And you thought the Swiss were the only ones famous for their cheese.
“Project Silence” hurls a disparate group of Korean strangers onto a fog-enshrouded bridge on the way to Seoul Airport, trapped by a mass traffic pile-up that includes a vehicle transporting deadly (CGI) attack dogs.
Our hero, Cha Jeong won, must protect his rebellious teen daughter, dodge the crashes and the possibly collapsing bridge, evade the dogs and the commandos sent to deal with them. And since he’s deputy director of state security, he’s doing all this while trying to maintain a media blackout, government spin and a coverup.
Of course, every daunting thing listed above — and I mean EVERYthing — is destined to bite him in the ass.
Director and co-writer Tae-gon Kim — “The Sunshine Boys” dramedy was his — does his best to let us in on the goof this picture is. But as striking as the foggy setting can be, as impressive as the scale of the pile-up turns out to be (rivaling “The Blues Brothers”) and as silly as one character and a couple of seriuously excessive moments struggle to be, “Project Silence” never quite finds a tone and rhythm that works.
Cha Jeong won, played by the late Lee Sun-kyun (“Parasite”), is an outspoken (by Korean standards) political insider who, whatever his government job, always has his eyes on the next election and his boss winning it. He’s a widower ready to send his bratty daughter (Kim Su-an), to study abroad, which might help him focus more on work. Not that he isn’t wholly into that already.
But a troubling hostage situation dominates the political agenda and serves as the backdrop to the off-kilter evening he and many others are about to experience. That fog, that bridge, and a lot of cars, buses and an anti-terrorist superdog transport are about to meet.
Cha Jeong won tries and fails to throw his weight around with military underlings and a mysterious “doctor” (Kim Hee-won) who stays glued to his computer and has Cha Jeong won handcuffed for being a nuisance.
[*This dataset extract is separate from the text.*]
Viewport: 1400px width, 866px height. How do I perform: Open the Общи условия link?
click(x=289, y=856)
Dr. “It Wasn’t My Fault” is trying to rein in — via computer chip commands — the anti-terror dogs he created, who seem to be in attack mode — coming after anybody in a uniform or otherwise in their way.
Comic relief is provided by sketchy “punk” tow-truck driver Jo Park (Ju Ji-hoon), who tries to cheat one and all, who complains and runs and yells “Cut the DOG crap!” (in Korean with subtitles), a fellow whom nobody seems all that intent on helping, but whose lapdog Jodie everybody wants to save.
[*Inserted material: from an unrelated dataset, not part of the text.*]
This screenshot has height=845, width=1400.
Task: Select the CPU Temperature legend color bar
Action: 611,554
And then there’s the cranky young golfer Yoo ra (Park Ju-hyu) and her hapless manager Mi ran (Park Hee-bon). At least one of them has a weapon at hand, if the other one didn’t wreck or lose those clubs.
The political intrigues take a turn in a direction we wholly suspect, the action beats run out of things to blow up and character types lean into type as all of this haphzardly comes to a head.
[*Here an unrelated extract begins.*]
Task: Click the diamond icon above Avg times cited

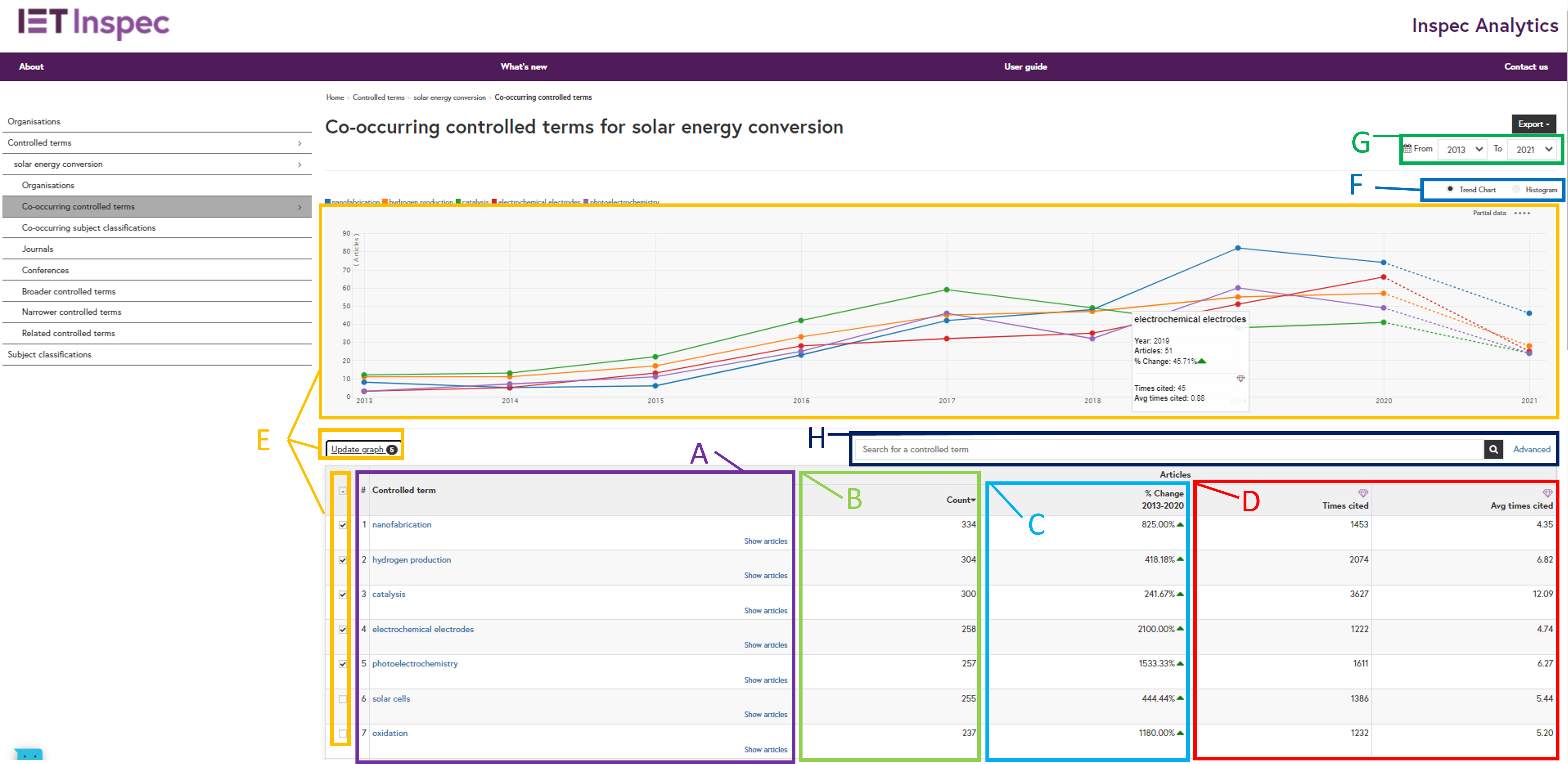Action: click(x=1547, y=493)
There’s just not a lot to make a lot of here, despite “Project Silence” being Lee Sun-kyun’s final film, despite efforts to give this CGI-bathed clunker a lighter touch, despite all the cars they crashed even as no “real” dogs were harmed in the making of this movie.
Rating: unrated, violence, profanity
Cast: Lee Sun-kyun, Ju Ji-hoon, Kim Su-an, Park Ju-hyun and Park Hee-bon
Credits: Directed by Tae-gon Kim, scripted by Tae-gon Kim, Yong-hwa Kim and Joo-Suk Park. A Capelight release.